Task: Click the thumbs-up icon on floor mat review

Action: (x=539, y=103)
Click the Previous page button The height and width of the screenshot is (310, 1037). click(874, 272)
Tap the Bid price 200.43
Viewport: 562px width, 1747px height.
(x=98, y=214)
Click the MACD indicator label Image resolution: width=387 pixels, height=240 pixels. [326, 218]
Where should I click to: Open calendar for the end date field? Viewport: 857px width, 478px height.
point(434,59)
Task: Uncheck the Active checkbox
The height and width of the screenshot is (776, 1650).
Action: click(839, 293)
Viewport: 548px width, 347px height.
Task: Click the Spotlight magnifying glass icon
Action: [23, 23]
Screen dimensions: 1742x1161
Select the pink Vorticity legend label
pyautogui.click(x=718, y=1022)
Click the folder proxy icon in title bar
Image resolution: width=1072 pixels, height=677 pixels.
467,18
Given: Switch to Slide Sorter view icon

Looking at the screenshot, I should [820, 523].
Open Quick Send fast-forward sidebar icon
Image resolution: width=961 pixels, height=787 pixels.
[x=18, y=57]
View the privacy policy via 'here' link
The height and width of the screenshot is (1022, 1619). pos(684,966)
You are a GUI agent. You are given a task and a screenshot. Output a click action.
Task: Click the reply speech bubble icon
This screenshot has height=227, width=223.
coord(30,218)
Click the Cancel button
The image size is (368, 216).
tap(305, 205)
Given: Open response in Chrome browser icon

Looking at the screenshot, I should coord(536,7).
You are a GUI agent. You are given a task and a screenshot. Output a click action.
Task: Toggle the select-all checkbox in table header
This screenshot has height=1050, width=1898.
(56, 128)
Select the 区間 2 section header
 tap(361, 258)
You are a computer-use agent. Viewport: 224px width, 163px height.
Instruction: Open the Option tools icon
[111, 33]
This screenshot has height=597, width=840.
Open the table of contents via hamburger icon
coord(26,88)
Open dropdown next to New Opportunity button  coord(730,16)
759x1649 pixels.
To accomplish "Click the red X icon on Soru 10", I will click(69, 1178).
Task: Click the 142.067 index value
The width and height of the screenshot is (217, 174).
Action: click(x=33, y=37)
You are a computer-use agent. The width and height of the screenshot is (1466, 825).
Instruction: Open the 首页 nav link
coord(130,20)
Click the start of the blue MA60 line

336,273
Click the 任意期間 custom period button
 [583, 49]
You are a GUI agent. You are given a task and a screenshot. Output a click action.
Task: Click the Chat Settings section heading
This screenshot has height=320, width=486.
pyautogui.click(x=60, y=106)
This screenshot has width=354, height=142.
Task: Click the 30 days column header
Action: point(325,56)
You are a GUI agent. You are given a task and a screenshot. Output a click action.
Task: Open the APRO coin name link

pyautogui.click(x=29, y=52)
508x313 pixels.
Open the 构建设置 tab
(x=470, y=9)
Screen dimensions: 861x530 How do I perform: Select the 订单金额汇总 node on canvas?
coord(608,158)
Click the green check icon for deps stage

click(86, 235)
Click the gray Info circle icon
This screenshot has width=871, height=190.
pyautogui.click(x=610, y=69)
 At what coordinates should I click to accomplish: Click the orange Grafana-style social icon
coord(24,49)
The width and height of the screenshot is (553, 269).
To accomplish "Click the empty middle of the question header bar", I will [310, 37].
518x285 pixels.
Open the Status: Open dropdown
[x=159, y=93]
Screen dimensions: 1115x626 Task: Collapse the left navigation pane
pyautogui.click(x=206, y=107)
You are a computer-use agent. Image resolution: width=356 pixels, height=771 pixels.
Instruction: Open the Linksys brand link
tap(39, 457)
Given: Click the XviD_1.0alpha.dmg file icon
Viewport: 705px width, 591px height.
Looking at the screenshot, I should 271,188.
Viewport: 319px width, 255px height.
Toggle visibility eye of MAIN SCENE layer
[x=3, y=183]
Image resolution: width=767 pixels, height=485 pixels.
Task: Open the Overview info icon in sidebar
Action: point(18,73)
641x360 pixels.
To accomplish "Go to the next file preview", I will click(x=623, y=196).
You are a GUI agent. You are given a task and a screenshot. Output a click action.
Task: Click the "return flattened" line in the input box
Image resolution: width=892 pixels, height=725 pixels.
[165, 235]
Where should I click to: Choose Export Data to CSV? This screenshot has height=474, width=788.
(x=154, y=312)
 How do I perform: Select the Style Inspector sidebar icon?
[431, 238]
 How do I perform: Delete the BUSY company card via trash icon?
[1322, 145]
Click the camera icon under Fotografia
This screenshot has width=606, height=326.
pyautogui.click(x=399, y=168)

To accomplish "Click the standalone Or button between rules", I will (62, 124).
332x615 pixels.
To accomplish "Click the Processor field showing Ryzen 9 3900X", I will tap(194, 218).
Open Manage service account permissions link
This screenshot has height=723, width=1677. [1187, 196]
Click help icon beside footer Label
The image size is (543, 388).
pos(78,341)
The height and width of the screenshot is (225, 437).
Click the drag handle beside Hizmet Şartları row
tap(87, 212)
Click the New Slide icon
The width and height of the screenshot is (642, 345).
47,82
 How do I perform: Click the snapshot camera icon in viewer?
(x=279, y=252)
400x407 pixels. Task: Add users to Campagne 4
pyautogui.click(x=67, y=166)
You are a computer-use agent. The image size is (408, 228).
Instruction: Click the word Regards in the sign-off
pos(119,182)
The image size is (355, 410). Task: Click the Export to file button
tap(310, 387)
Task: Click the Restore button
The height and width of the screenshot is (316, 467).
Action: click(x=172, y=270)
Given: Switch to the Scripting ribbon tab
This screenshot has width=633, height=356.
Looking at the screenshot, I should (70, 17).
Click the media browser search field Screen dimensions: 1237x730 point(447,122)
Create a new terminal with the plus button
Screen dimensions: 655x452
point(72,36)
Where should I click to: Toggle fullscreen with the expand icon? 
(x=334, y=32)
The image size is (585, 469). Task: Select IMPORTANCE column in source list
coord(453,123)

------------------------------------------------------------

§ **Objective**:
Render every line of the records above as a Markdown table with the columns No. and Text, numbering the rows in order and omitting blank lines.

§ **Finished exercise**:
| No. | Text |
|---|---|
| 1 | Task: Click the thumbs-up icon on floor mat review |
| 2 | Action: (x=539, y=103) |
| 3 | Click the Previous page button The height and width of the screenshot is (310, 1037). click(874, 272) |
| 4 | Tap the Bid price 200.43 |
| 5 | Viewport: 562px width, 1747px height. |
| 6 | (x=98, y=214) |
| 7 | Click the MACD indicator label Image resolution: width=387 pixels, height=240 pixels. [326, 218] |
| 8 | Where should I click to: Open calendar for the end date field? Viewport: 857px width, 478px height. |
| 9 | point(434,59) |
| 10 | Task: Uncheck the Active checkbox |
| 11 | The height and width of the screenshot is (776, 1650). |
| 12 | Action: click(839, 293) |
| 13 | Viewport: 548px width, 347px height. |
| 14 | Task: Click the Spotlight magnifying glass icon |
| 15 | Action: [23, 23] |
| 16 | Screen dimensions: 1742x1161 |
| 17 | Select the pink Vorticity legend label |
| 18 | pyautogui.click(x=718, y=1022) |
| 19 | Click the folder proxy icon in title bar |
| 20 | Image resolution: width=1072 pixels, height=677 pixels. |
| 21 | 467,18 |
| 22 | Given: Switch to Slide Sorter view icon |
| 23 | Looking at the screenshot, I should [820, 523]. |
| 24 | Open Quick Send fast-forward sidebar icon |
| 25 | Image resolution: width=961 pixels, height=787 pixels. |
| 26 | [x=18, y=57] |
| 27 | View the privacy policy via 'here' link |
| 28 | The height and width of the screenshot is (1022, 1619). pos(684,966) |
| 29 | You are a GUI agent. You are given a task and a screenshot. Output a click action. |
| 30 | Task: Click the reply speech bubble icon |
| 31 | This screenshot has height=227, width=223. |
| 32 | coord(30,218) |
| 33 | Click the Cancel button |
| 34 | The image size is (368, 216). |
| 35 | tap(305, 205) |
| 36 | Given: Open response in Chrome browser icon |
| 37 | Looking at the screenshot, I should coord(536,7). |
| 38 | You are a GUI agent. You are given a task and a screenshot. Output a click action. |
| 39 | Task: Toggle the select-all checkbox in table header |
| 40 | This screenshot has height=1050, width=1898. |
| 41 | (56, 128) |
| 42 | Select the 区間 2 section header |
| 43 |  tap(361, 258) |
| 44 | You are a computer-use agent. Viewport: 224px width, 163px height. |
| 45 | Instruction: Open the Option tools icon |
| 46 | [111, 33] |
| 47 | This screenshot has height=597, width=840. |
| 48 | Open the table of contents via hamburger icon |
| 49 | coord(26,88) |
| 50 | Open dropdown next to New Opportunity button  coord(730,16) |
| 51 | 759x1649 pixels. |
| 52 | To accomplish "Click the red X icon on Soru 10", I will click(69, 1178). |
| 53 | Task: Click the 142.067 index value |
| 54 | The width and height of the screenshot is (217, 174). |
| 55 | Action: click(x=33, y=37) |
| 56 | You are a computer-use agent. The width and height of the screenshot is (1466, 825). |
| 57 | Instruction: Open the 首页 nav link |
| 58 | coord(130,20) |
| 59 | Click the start of the blue MA60 line |
| 60 | 336,273 |
| 61 | Click the 任意期間 custom period button |
| 62 |  [583, 49] |
| 63 | You are a GUI agent. You are given a task and a screenshot. Output a click action. |
| 64 | Task: Click the Chat Settings section heading |
| 65 | This screenshot has height=320, width=486. |
| 66 | pyautogui.click(x=60, y=106) |
| 67 | This screenshot has width=354, height=142. |
| 68 | Task: Click the 30 days column header |
| 69 | Action: point(325,56) |
| 70 | You are a GUI agent. You are given a task and a screenshot. Output a click action. |
| 71 | Task: Open the APRO coin name link |
| 72 | pyautogui.click(x=29, y=52) |
| 73 | 508x313 pixels. |
| 74 | Open the 构建设置 tab |
| 75 | (x=470, y=9) |
| 76 | Screen dimensions: 861x530 How do I perform: Select the 订单金额汇总 node on canvas? |
| 77 | coord(608,158) |
| 78 | Click the green check icon for deps stage |
| 79 | click(86, 235) |
| 80 | Click the gray Info circle icon |
| 81 | This screenshot has width=871, height=190. |
| 82 | pyautogui.click(x=610, y=69) |
| 83 |  At what coordinates should I click to accomplish: Click the orange Grafana-style social icon |
| 84 | coord(24,49) |
| 85 | The width and height of the screenshot is (553, 269). |
| 86 | To accomplish "Click the empty middle of the question header bar", I will [310, 37]. |
| 87 | 518x285 pixels. |
| 88 | Open the Status: Open dropdown |
| 89 | [x=159, y=93] |
| 90 | Screen dimensions: 1115x626 Task: Collapse the left navigation pane |
| 91 | pyautogui.click(x=206, y=107) |
| 92 | You are a computer-use agent. Image resolution: width=356 pixels, height=771 pixels. |
| 93 | Instruction: Open the Linksys brand link |
| 94 | tap(39, 457) |
| 95 | Given: Click the XviD_1.0alpha.dmg file icon |
| 96 | Viewport: 705px width, 591px height. |
| 97 | Looking at the screenshot, I should 271,188. |
| 98 | Viewport: 319px width, 255px height. |
| 99 | Toggle visibility eye of MAIN SCENE layer |
| 100 | [x=3, y=183] |
| 101 | Image resolution: width=767 pixels, height=485 pixels. |
| 102 | Task: Open the Overview info icon in sidebar |
| 103 | Action: point(18,73) |
| 104 | 641x360 pixels. |
| 105 | To accomplish "Go to the next file preview", I will click(x=623, y=196). |
| 106 | You are a GUI agent. You are given a task and a screenshot. Output a click action. |
| 107 | Task: Click the "return flattened" line in the input box |
| 108 | Image resolution: width=892 pixels, height=725 pixels. |
| 109 | [165, 235] |
| 110 | Where should I click to: Choose Export Data to CSV? This screenshot has height=474, width=788. |
| 111 | (x=154, y=312) |
| 112 |  How do I perform: Select the Style Inspector sidebar icon? |
| 113 | [431, 238] |
| 114 |  How do I perform: Delete the BUSY company card via trash icon? |
| 115 | [1322, 145] |
| 116 | Click the camera icon under Fotografia |
| 117 | This screenshot has width=606, height=326. |
| 118 | pyautogui.click(x=399, y=168) |
| 119 | To accomplish "Click the standalone Or button between rules", I will (62, 124). |
| 120 | 332x615 pixels. |
| 121 | To accomplish "Click the Processor field showing Ryzen 9 3900X", I will tap(194, 218). |
| 122 | Open Manage service account permissions link |
| 123 | This screenshot has height=723, width=1677. [1187, 196] |
| 124 | Click help icon beside footer Label |
| 125 | The image size is (543, 388). |
| 126 | pos(78,341) |
| 127 | The height and width of the screenshot is (225, 437). |
| 128 | Click the drag handle beside Hizmet Şartları row |
| 129 | tap(87, 212) |
| 130 | Click the New Slide icon |
| 131 | The width and height of the screenshot is (642, 345). |
| 132 | 47,82 |
| 133 |  How do I perform: Click the snapshot camera icon in viewer? |
| 134 | (x=279, y=252) |
| 135 | 400x407 pixels. Task: Add users to Campagne 4 |
| 136 | pyautogui.click(x=67, y=166) |
| 137 | You are a computer-use agent. The image size is (408, 228). |
| 138 | Instruction: Click the word Regards in the sign-off |
| 139 | pos(119,182) |
| 140 | The image size is (355, 410). Task: Click the Export to file button |
| 141 | tap(310, 387) |
| 142 | Task: Click the Restore button |
| 143 | The height and width of the screenshot is (316, 467). |
| 144 | Action: click(x=172, y=270) |
| 145 | Given: Switch to the Scripting ribbon tab |
| 146 | This screenshot has width=633, height=356. |
| 147 | Looking at the screenshot, I should (70, 17). |
| 148 | Click the media browser search field Screen dimensions: 1237x730 point(447,122) |
| 149 | Create a new terminal with the plus button |
| 150 | Screen dimensions: 655x452 |
| 151 | point(72,36) |
| 152 | Where should I click to: Toggle fullscreen with the expand icon?  |
| 153 | (x=334, y=32) |
| 154 | The image size is (585, 469). Task: Select IMPORTANCE column in source list |
| 155 | coord(453,123) |